WORK REQUIRED
Keep only those lines of the records that include the string "Fakultät".

━━━━━━━━━━

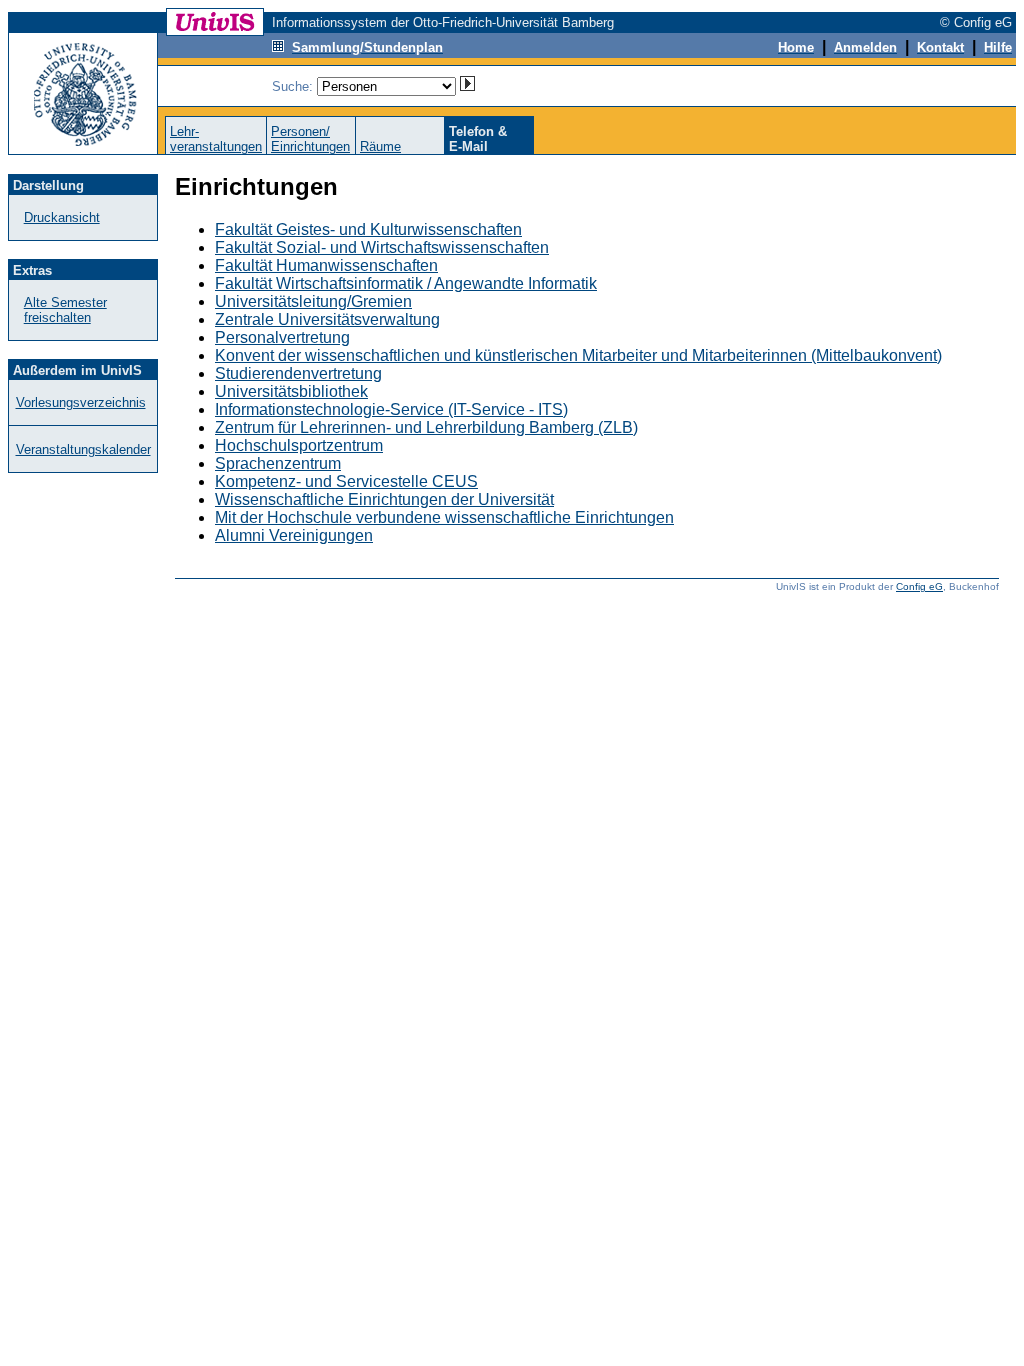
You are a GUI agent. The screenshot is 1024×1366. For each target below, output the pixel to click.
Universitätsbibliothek (291, 391)
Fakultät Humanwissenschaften (326, 265)
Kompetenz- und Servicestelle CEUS (346, 481)
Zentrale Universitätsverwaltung (327, 319)
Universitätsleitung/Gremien (313, 301)
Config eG (919, 586)
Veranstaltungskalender (83, 449)
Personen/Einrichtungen (310, 139)
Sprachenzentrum (278, 463)
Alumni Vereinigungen (294, 535)
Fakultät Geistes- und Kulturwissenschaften (368, 229)
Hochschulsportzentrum (299, 445)
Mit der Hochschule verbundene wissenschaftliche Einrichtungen (444, 517)
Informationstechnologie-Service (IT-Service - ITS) (391, 409)
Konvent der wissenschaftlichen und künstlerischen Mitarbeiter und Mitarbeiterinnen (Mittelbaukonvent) (578, 355)
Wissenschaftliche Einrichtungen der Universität (384, 499)
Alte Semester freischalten (65, 310)
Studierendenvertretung (298, 373)
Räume (380, 146)
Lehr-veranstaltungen (216, 139)
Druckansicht (62, 217)
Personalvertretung (282, 337)
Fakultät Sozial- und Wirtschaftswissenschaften (382, 247)
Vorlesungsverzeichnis (81, 402)
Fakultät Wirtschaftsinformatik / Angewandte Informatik (406, 283)
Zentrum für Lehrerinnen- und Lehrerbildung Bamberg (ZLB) (426, 427)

━━━━━━━━━━

RESPONSE AREA
Fakultät Humanwissenschaften (326, 265)
Fakultät Geistes- und Kulturwissenschaften (368, 229)
Fakultät Sozial- und Wirtschaftswissenschaften (382, 247)
Fakultät Wirtschaftsinformatik / Angewandte Informatik (406, 283)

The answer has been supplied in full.